Between March 2009 and last June, nearly 100 Advocates for Homeless Families’ Clients moved into permanent housing.
Through a community resource person at her children’s school, she discovered Advocates,
and after being on the list for a year, moved into one of their houses. Wiggins recalls pulling up in front of the three-bedroom home and one of her daughters, her eyes wide, saying, “Is that our house?” She says she was every bit as astonished as the kids. “I think it is.”
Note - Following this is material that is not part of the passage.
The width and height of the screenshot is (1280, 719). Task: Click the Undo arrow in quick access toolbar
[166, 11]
Clients are allowed two years in the program, three if they need more time to finish their schooling. Wiggins will be finished at the end of the year, the same time she is scheduled to graduate from Frederick Community College where she’s studying to be a paralegal. Wiggins’ previous degree in “organizational leadership and management” wasn’t compatible with today’s job market. “A paralegal can make $45 to $65 an hour. I want to be self-sufficient,” says the woman who once dreamed of going to law school.
Steering clients to better-paying jobs is part of Advocate’s mission. The education component they offer can range from client’s earning their GED to classes at FCC and Hood College. Along with her class load, Wiggins works as a pharmacy tech, a job that requires testing to remain certified. On her latest test she admits being a bit over-confident, only to fail, but now she’s been carving out time late at night from her FCC studies to be ready and “my kids are quizzing me.”
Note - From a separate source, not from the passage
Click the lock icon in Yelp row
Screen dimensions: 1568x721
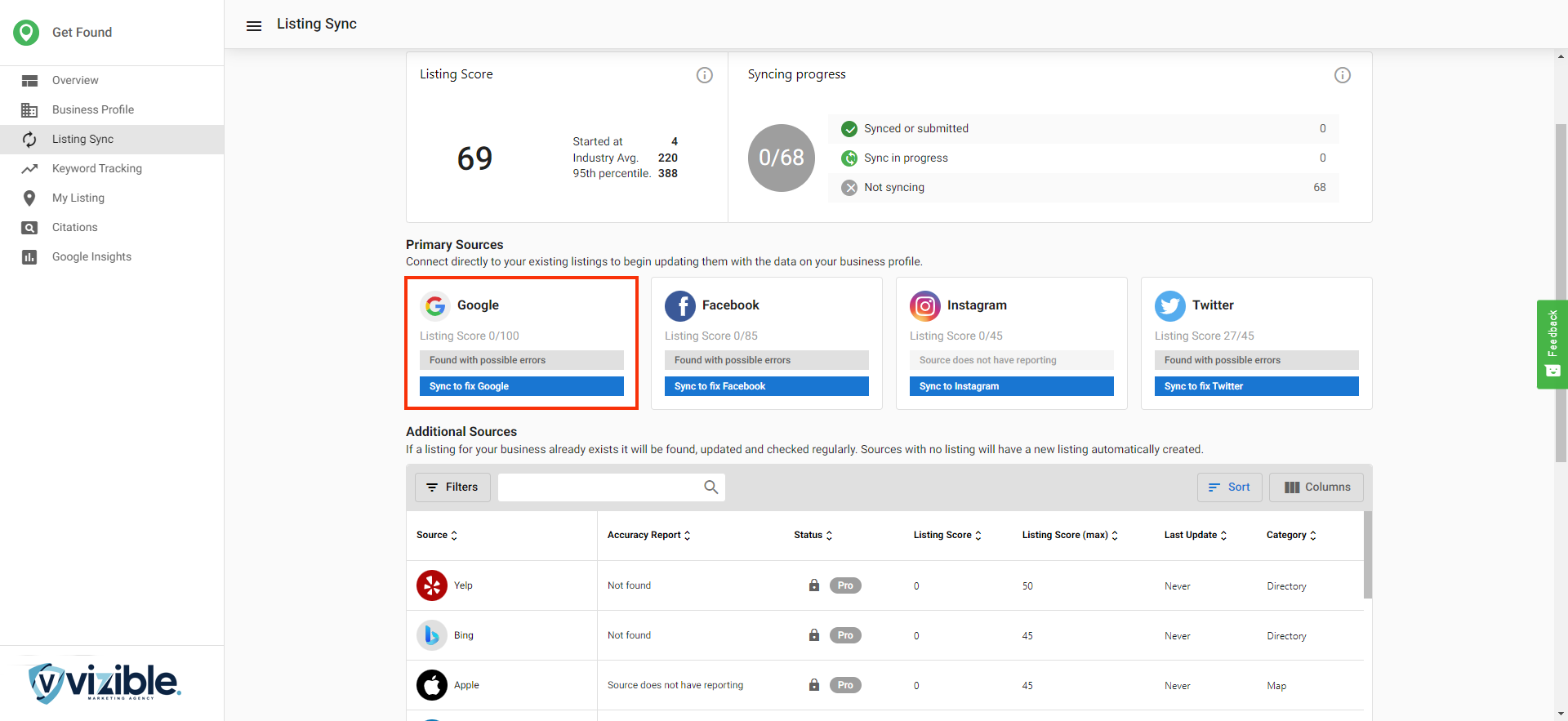point(813,585)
She can’t say enough about how proud she is of her children who are all doing well in school, with the older ones also holding down part-time jobs. One daughter just made the lacrosse team at her school. “They’re finding stability,” she says. “I need to get to where I need to go and I need to make sure they do, too.”
Advocating a holistic approach to the problem of destitution, Allread says children are a large piece of the puzzle. Case managers monitor the youngsters’ academic and socialization gains. Summer programs are offered and a “good grades party” is held at the end of school. Groups such as the Community Foundation, Rotary and the Frederick Keys help pay activity costs “so children have opportunities like other children.” The Community Foundation, for example, provided musical instruments to five kids to be in school band.
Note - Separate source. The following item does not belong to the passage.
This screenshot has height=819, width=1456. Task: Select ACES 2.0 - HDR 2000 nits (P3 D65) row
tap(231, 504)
The holistic approach also includes the weekly life skills classes like the one where Master Gardeners from the Maryland Extension Service gave advice on growing vegetables. Other weeks there may be an attorney talking about wills, a financial expert teaching household budgeting, or a yoga instructor encouraging them to be peaceful. On this night clients learn the best time to plant cucumbers. A leader tells them about the wealth of information in The Vegetable Gardener’s Bible. “It’s at the library; you don’t need to buy it.” In the corner children are pressing flowers into cards they will give their mothers. A woman takes notes, her baby asleep on her shoulder, awakening only when the topic turns to broccoli.